Auch die SPD habe sich intensiv mit den Sorgen der Nachbarschaft auseinandergesetzt, sagte Helmut Treutlein. Die vorliegende Planung bietet nach Überzeugung des SPD-Fraktionsvorsitzenden  ein „qualitätsvolles Städtebaukonzept mit vorbildlicher Innenverdichtung“. Positiv sei auch, dass es weniger versiegelte Flächen als jetzt gebe. Und: „Wir bestaunen ein Quartier, das autofreie Wege beinhaltet“, lobte Treutlein und verwies auch auf die Paketstation, die den Anlieferverkehr reduzieren soll. Sein Fazit: „In diesem Viertel entsteht ein Quartier für die ganze Stadt.“

„Wir haben einen Riesenbedarf an Wohnungsnachfragen“, stellte Jürgen Fuchs für die FWV fest. Richtig sei auch, das Prinzip „Innen vor Außen“. Dennoch dürfe, so der FWV-Fraktionsvorsitzende, Innenverdichtung zu „keiner unzumutbaren Beeinträchtigung der angrenzenden Wohnbebauung“ führen. Aufgabe des Gemeinderates sei es, das Gemeinwohl abzuwägen und die Interessen im Auge zu behalten.

In einem Punkte waren die Freien Wähler jedoch mit dem Entwurf unzufrieden: Im Bereich E an der Peter-Rosegger-Straße sollten die Gebäude E 1 und E 3 von 13 auf 15 Meter verbreitert und dafür auf dazwischen liegende, deutlich kleinere Gebäude E 2 verzichtet werden. Doch auch der FWV-Antrag fand trotz Unterstützung durch die FDP keine Mehrheit.

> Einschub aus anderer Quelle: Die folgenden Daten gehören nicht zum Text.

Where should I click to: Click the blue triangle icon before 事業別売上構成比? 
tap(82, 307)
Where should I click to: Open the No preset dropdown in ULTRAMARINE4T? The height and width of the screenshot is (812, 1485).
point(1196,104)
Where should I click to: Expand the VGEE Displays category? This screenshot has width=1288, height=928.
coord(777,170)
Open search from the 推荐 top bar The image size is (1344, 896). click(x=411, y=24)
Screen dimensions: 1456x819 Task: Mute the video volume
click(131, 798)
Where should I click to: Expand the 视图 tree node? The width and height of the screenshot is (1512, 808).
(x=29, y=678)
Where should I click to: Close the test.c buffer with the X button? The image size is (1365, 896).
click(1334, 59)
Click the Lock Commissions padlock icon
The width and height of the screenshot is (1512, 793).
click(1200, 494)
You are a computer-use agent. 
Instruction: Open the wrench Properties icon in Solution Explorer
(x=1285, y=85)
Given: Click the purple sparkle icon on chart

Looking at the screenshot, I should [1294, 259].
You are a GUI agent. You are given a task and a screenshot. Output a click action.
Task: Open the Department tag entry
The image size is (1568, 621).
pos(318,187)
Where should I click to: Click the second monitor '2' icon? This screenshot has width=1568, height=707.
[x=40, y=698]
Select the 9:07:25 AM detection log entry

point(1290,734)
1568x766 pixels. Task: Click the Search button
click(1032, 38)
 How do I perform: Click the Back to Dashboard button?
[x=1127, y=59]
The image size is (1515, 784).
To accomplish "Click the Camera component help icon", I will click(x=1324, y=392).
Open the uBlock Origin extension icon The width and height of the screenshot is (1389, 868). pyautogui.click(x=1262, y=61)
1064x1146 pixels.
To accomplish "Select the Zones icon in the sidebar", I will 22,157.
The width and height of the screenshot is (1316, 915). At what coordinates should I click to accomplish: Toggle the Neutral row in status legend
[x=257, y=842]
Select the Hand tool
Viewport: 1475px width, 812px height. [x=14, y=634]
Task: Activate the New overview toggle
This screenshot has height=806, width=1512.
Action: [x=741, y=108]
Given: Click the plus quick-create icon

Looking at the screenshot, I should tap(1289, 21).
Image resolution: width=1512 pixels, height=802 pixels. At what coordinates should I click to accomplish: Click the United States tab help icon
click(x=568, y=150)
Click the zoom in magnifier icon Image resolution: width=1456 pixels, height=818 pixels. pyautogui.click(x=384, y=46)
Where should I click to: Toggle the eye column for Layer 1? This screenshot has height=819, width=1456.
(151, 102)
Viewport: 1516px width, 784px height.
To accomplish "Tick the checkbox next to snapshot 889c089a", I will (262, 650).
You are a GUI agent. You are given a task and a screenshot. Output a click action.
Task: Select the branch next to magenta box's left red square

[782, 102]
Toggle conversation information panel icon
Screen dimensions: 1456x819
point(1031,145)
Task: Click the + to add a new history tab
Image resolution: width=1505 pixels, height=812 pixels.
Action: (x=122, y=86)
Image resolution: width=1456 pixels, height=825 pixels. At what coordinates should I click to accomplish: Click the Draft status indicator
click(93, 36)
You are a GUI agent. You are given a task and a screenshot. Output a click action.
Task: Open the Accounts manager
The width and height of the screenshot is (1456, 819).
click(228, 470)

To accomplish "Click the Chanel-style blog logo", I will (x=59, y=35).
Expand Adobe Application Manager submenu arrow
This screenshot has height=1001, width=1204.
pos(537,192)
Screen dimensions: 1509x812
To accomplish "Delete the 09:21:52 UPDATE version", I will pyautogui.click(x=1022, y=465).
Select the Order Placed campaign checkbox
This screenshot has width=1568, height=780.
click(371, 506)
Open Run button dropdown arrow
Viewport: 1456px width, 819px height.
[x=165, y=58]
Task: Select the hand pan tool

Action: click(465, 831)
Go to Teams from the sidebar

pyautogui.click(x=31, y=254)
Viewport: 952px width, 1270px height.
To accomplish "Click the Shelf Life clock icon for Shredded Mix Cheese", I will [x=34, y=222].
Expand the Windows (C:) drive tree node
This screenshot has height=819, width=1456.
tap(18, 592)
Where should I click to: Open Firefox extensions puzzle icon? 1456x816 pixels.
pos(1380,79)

Regine Vorher sprach von einem Bebauungsplan, der sich maßvoll in die Umgebung einfüge. Die FDP werde dem erneuten Auslegungsbeschluss zustimmen: „Wir können keine Wohnbauflächenoffensive machen – und dann kriegen wir nichts hin“, mahnte die FDP-Stadträtin.

Aus Sicht von Linken-Stadtrat Thomas Ziegler ist das Bihler-Areal besonders prädestiniert, um Wohnbebauung umzusetzen. Infrastruktur sei vorhanden, dazu gebe es schon jetzt eine hervorragende Anbindung an den ÖPNV. Die vergangenen Monate hätten verdeutlicht, dass die Anwohner in den Entwicklungs- und Planungsprozess miteinbezogen werden müssten. Prozesse, bei denen Investoren direkt auf die Bürger losgelassen würden, seien nicht verantwortbar, kritisierte er die Stadtverwaltung.

Ausdrücklich dankte Ziegler allen Bürgern, die sich zusammengeschlossen und an die Stadträte gewandt hätten. Ihr Einsatz habe zu erheblichen Verbesserungen des Bebauungsplans geführt. Auch wenn die Linke zustimmte, sieht ihr Stadtrat durchaus Nachbesserungsbedarf in Einzelbereichen. Dafür bleibt bis zum Satzungsbeschluss ja noch ausreichend Zeit.